**TASK:** Using the data below, transcribe exactly everything from the line that contains "The image size is (1525, 784)." down to the line that contains "more Styles panel". Include both of those lines and none of the pictures.

**TASK MATERIAL:**
────────

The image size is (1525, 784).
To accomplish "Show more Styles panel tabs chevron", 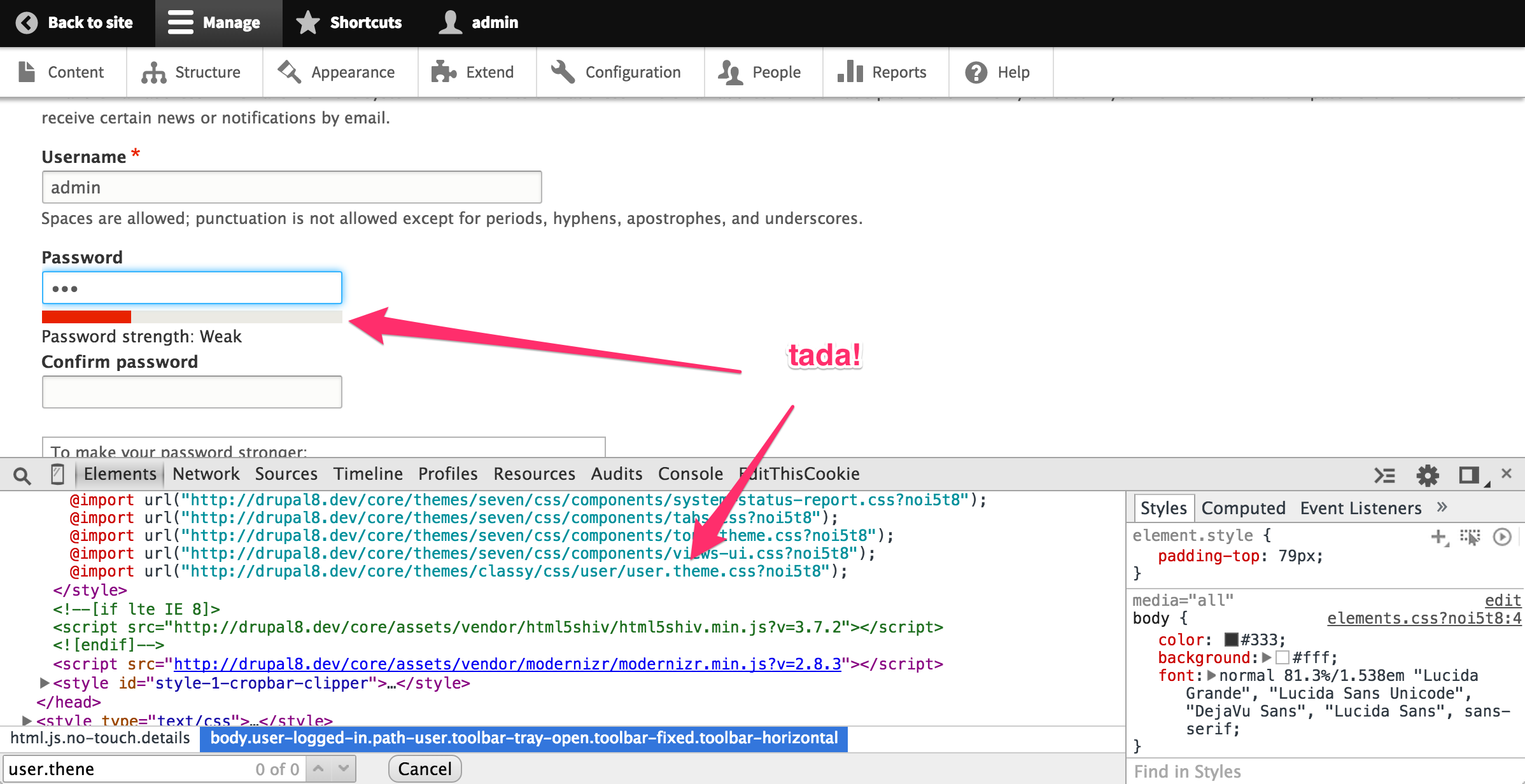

────────

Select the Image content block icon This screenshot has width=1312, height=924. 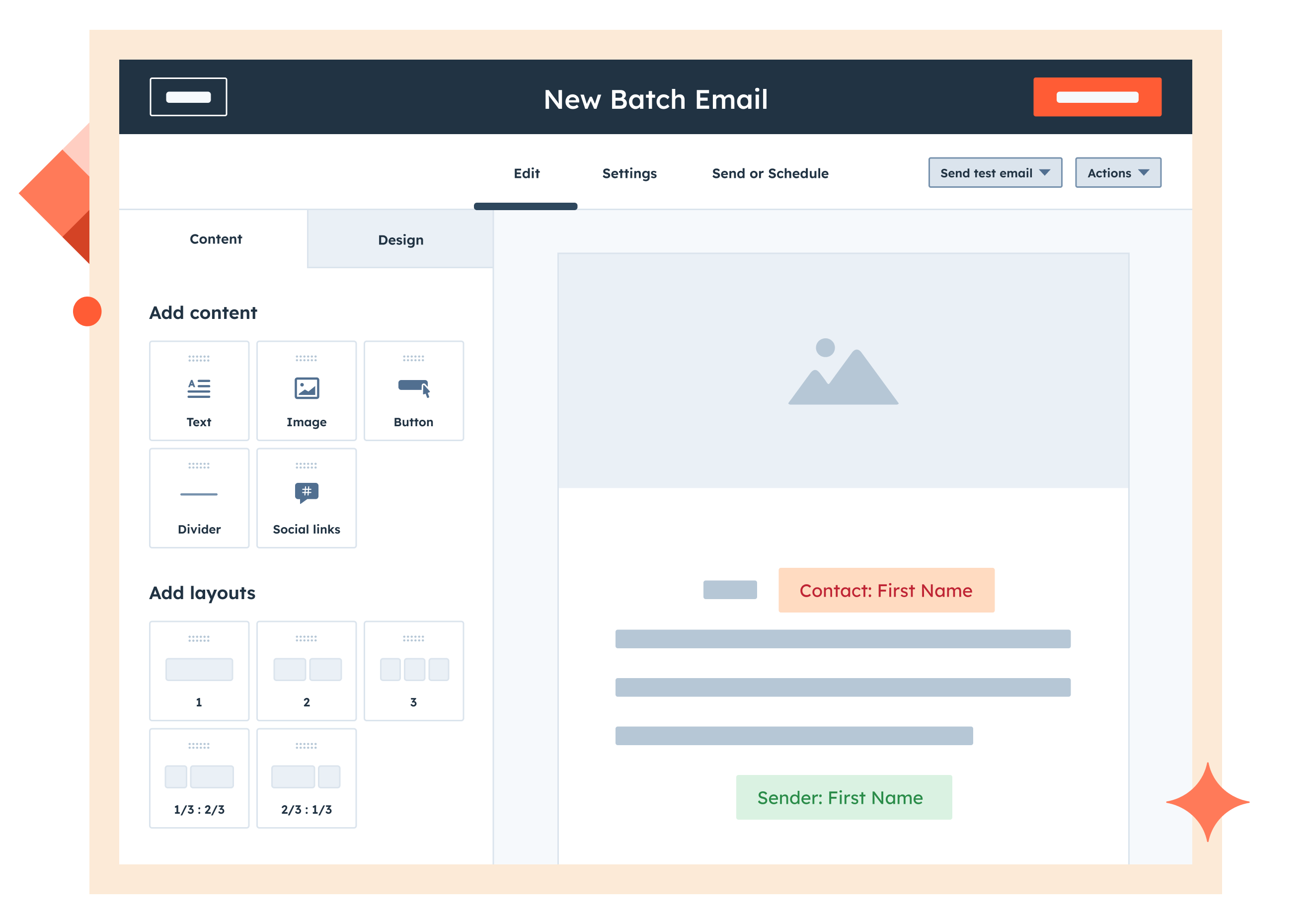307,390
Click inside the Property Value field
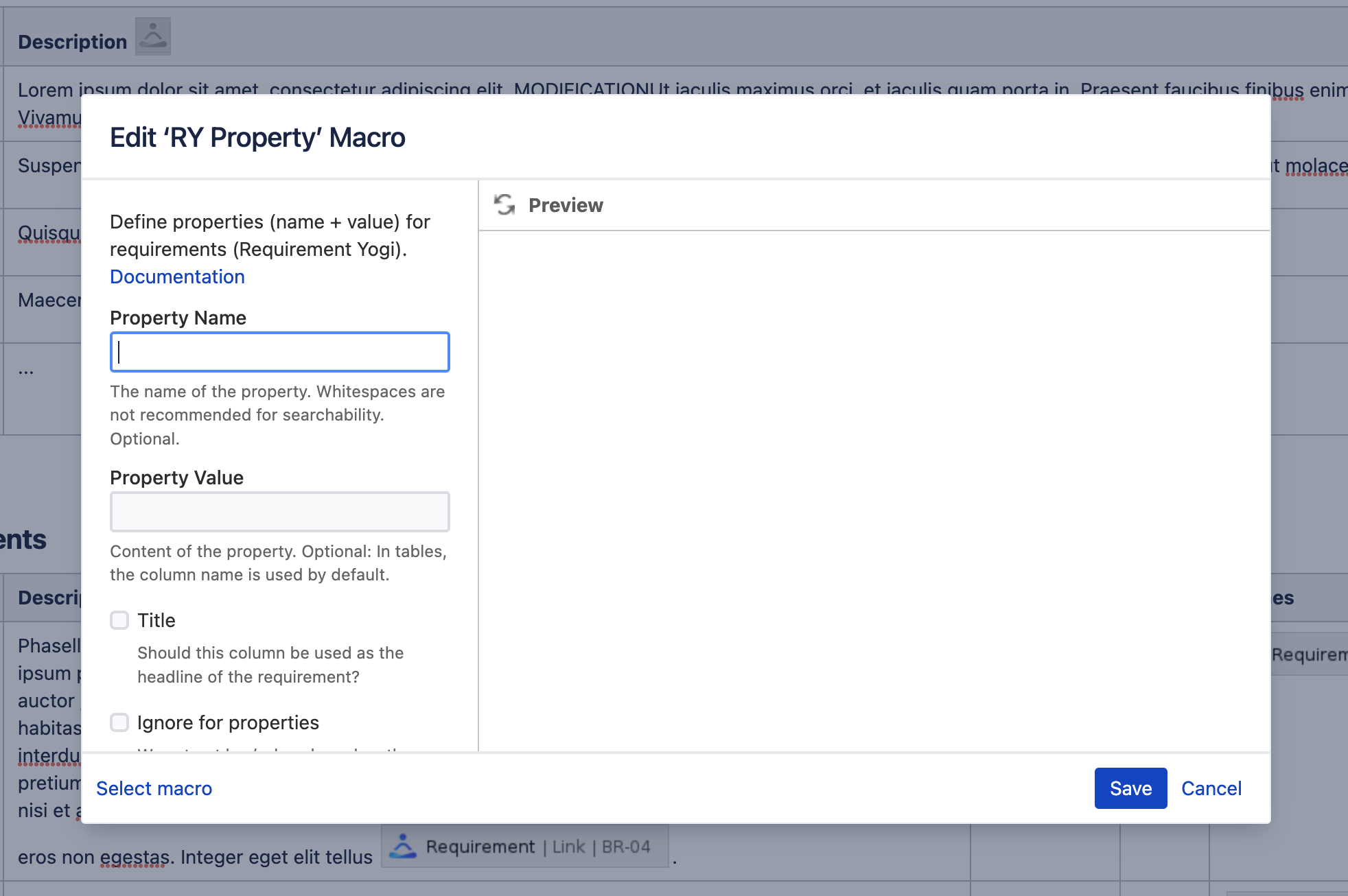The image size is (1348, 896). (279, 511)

────────

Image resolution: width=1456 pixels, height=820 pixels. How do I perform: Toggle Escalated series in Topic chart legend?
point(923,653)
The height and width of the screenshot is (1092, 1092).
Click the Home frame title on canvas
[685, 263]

────────

**ANSWER BOX:**
The image size is (1525, 784).
To accomplish "Show more Styles panel tabs chevron", 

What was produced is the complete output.